Chattanooga's innovative Geek Move program, which offers incentives for technologists to relocate there, works on a number of levels. Other aspiring technology centers would do well to pay attention.
A previous blog post touched on Chattanooga's efforts to jumpstart an entrepreneurial culture on the back of the city's 600-sq.mi. installation of fiber (see Location, Location and Fiber). Now let's get more particular about what the city is doing that others might emulate -- though it's easier said than done.
One unique aspect to Chattanooga is the collection of foundations that have as part of their mission enhancing the quality of life in the city. Several of the foundations sprang from Coca-Cola bottling fortunes established in the twentieth century. One of these, the Lyndhurst Foundation, has been instrumental in motivating, organizing, and funding the Geek Move program.
The program will award up to 10 incentives, totaling $11,250 each, to encourage skilled technology workers mow living more than 50 miles outside of the city to move their base of operations to Chattanooga. The main instrument in this incentive is a $10,000 forgivable second mortgage. The relocating geeks must buy a house in one of eight qualifying neighborhoods, and if they do so then a local bank will supply $10,000 at the closing. This second mortgage is forgiven over a 5-year period, rather like the vesting of stock options. There is also $1,250 to help with moving expenses.
The genius of this program is that, while it exists first and foremost to help improve and stabilize neighborhoods that are on the way back up as the city revitalizes, it simultaneously boosts the entrepreneurial and business culture of the city. And businesses that are looking for geeks to hire can register with Geek Move, and then anyone they hire receives priority consideration in the relocation program.
I spoke with Sarah Morgan, the program officer at the Lyndhurst Foundation responsible for Geek Move.
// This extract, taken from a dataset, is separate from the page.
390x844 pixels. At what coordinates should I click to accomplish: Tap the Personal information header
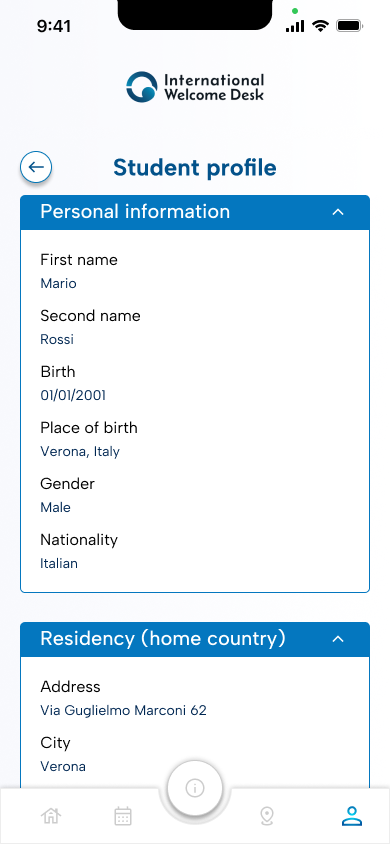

She said that the program has been running for 6 months on and off, and had attracted serious interest from "eight or nine" geeks, two of whom are looking in the designated neighborhoods for housing now.
What interested me most of all about the program was its long-horizon thinking. Geek Move is not the first such program Lyndhurst has sponsored using the forgivable mortgage instrument. Earlier programs, going back decades, tried to entice policemen, firefighters, artists, and teachers to relocate to Chattanooga. (All but the one for teachers enjoyed some success, Morgan told me. It turns out that teachers don't particularly want to live in close proximity to their schools.)
The foundations and The Gig (as boosters call the fiber infrastructure) are among the "unfair advantages" Chattanooga is working to exploit. Perhaps the most important advantage, and the hardest to emulate, is a singular alignment of purpose among city, county, and state governments; non-profits; businesses and the Chamber of Commerce; VCs and angel investors; and EPB, the agency that owns the fiber. In last week's Demo Day (see Three Geek Teams Claim Gig Tank Awards), the city demonstrated that alignment for over 500 invited guests from around the country and the world, as student and entrepreneur teams showcased their ideas about what gigabit connectivity is good for.
Any city or region desirous of growing an entrepreneurial culture would do well to study how Chattanooga is attracting its geeks, and follow that example to the extent they can.